Hello! First, a bit of context: I am using NVTabular for further usage in Transformers4Rec. Hence, I am working on session-based recommendations. Currently, I only have one feature, an "items" list of product IDs (string). So, how do I construct a Schema
necessary for transformers4rec.torch.TabularSequenceFeatures
?
More context: I went through some examples of notebooks in Transformers4Rec documentation, but the main issue is related to NVTabular preprocessing. I have tried using nvt.Workflow
to create a schema from a pandas data frame with an "items" list feature (as in the example), but I get the following:
In contrast, I am trying to get something like this:
The item_id-list
have tags saying these are categorical features (further necessary for TabularSequenceFeatures
).

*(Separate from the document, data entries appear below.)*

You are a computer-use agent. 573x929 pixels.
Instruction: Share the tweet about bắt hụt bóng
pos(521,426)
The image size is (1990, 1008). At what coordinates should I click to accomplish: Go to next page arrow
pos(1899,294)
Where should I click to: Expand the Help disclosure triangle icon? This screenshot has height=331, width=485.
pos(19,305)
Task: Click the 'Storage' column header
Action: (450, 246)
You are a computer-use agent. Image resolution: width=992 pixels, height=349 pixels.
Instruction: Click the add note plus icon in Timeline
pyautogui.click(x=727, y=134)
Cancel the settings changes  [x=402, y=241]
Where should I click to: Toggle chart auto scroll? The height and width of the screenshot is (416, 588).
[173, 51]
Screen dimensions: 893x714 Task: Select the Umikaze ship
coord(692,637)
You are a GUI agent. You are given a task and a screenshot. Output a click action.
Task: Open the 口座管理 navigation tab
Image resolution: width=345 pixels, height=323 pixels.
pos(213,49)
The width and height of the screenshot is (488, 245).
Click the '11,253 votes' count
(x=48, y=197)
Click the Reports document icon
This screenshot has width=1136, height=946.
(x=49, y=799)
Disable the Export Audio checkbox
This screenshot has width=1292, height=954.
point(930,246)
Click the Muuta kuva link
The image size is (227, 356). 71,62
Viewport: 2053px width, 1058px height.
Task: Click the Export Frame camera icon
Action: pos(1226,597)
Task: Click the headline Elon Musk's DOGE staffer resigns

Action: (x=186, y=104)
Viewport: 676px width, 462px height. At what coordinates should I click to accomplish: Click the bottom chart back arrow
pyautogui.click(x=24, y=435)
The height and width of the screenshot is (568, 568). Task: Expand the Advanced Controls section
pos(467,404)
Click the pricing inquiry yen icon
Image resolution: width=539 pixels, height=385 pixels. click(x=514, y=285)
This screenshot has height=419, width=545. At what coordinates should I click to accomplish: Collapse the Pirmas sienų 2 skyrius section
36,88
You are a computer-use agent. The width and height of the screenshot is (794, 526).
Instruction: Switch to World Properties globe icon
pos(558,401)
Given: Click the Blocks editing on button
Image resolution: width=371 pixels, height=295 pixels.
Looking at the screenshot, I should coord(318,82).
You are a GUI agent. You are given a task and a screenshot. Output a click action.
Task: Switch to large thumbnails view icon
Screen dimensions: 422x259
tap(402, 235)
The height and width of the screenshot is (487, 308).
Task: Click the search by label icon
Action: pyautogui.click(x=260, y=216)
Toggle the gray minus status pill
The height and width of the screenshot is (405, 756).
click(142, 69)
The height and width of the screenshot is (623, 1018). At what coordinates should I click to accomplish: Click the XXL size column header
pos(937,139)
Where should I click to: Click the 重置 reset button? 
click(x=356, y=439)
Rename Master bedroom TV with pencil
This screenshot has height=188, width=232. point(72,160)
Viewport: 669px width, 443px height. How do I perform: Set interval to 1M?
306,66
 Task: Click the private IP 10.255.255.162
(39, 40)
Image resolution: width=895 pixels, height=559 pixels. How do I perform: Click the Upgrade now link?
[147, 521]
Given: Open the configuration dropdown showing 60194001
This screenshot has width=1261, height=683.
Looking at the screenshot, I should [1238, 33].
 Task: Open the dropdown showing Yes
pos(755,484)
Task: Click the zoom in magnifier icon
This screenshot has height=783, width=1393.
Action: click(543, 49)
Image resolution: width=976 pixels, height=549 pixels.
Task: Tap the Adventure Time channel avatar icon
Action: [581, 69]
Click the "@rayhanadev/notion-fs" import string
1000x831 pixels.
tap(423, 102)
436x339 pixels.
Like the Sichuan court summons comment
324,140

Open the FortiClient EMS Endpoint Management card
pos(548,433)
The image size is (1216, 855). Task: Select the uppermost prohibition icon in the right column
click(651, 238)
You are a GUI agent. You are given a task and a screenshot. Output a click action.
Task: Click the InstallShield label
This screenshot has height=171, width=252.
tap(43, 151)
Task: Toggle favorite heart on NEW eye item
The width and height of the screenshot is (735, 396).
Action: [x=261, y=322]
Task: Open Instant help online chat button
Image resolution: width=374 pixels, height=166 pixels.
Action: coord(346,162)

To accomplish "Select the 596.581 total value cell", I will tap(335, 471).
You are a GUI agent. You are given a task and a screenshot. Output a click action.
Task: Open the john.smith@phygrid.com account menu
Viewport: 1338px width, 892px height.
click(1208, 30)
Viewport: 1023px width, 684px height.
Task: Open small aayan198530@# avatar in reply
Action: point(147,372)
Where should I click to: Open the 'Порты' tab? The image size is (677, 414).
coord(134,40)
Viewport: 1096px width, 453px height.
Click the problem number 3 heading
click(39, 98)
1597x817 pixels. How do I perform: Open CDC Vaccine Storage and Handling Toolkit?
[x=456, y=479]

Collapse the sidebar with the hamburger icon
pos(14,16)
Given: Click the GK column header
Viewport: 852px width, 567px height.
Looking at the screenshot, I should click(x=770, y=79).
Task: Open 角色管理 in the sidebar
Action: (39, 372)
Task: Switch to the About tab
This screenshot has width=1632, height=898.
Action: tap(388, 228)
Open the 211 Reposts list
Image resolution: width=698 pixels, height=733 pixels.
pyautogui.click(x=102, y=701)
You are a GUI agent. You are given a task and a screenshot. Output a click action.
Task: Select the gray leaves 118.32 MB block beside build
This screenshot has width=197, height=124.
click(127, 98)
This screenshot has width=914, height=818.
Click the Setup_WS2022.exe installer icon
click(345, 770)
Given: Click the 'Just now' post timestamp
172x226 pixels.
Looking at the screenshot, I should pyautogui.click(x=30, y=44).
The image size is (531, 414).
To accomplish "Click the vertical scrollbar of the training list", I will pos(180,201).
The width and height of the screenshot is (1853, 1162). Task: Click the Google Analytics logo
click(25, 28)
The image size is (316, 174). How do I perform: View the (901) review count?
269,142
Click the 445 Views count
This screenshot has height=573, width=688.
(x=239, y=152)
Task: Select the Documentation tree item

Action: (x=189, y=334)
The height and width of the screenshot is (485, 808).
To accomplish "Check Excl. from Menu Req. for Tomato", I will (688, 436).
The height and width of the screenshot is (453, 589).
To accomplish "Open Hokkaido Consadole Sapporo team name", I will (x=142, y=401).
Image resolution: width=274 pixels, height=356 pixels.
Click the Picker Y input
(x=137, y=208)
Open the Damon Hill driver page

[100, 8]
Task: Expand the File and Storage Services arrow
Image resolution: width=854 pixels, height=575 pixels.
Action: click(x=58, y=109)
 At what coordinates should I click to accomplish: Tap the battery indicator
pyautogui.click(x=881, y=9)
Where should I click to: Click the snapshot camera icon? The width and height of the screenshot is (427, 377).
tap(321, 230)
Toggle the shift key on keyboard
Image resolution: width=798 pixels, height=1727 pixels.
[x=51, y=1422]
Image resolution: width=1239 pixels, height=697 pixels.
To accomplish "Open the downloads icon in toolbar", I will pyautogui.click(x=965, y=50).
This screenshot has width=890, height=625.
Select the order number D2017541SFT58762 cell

How do I get the representation of the same tags if I already have an "items" list in my data frame?
When NVT infers a schema, it can figure out the dtypes and so forth, but can't tell what the semantics of the fields are, so leaves the tags blank. You can add any additional tags with the AddTags
operator. It accepts a list of plain strings and will auto-convert them to Tags
if needed.
["item_id-list"] >> AddTags(tags=["ITEM","LIST","ITEM_ID","ID"])
@rnyak, yes, the issue was solved at NVIDIA-Merlin/Transformers4Rec#703.